--- START ---

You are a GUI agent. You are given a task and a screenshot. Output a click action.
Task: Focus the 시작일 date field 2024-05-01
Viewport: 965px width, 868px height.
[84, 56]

--- END ---
--- START ---

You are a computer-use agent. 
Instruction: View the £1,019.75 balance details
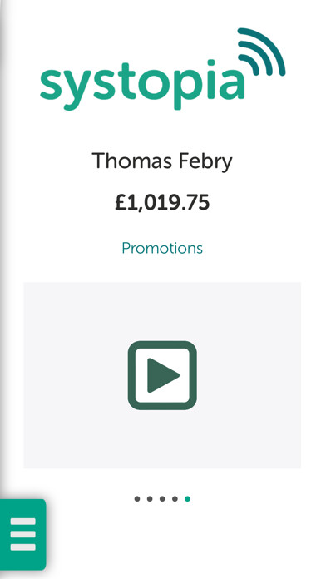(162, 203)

--- END ---
--- START ---

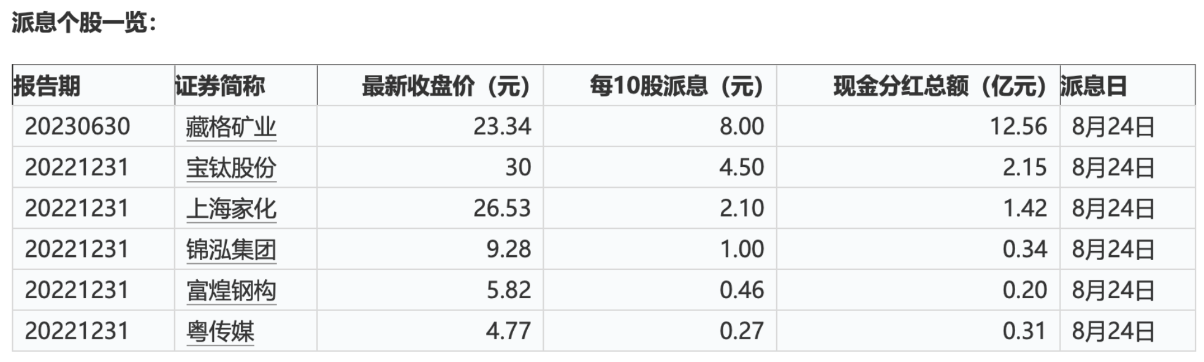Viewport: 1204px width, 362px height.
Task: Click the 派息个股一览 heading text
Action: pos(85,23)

--- END ---

▶ [Your instructions]:
The lines above that hold the string "agent" are to be located and copied.

▶ [Exercise result]:
You are a GUI agent. You are given a task and a screenshot. Output a click action.
You are a computer-use agent. 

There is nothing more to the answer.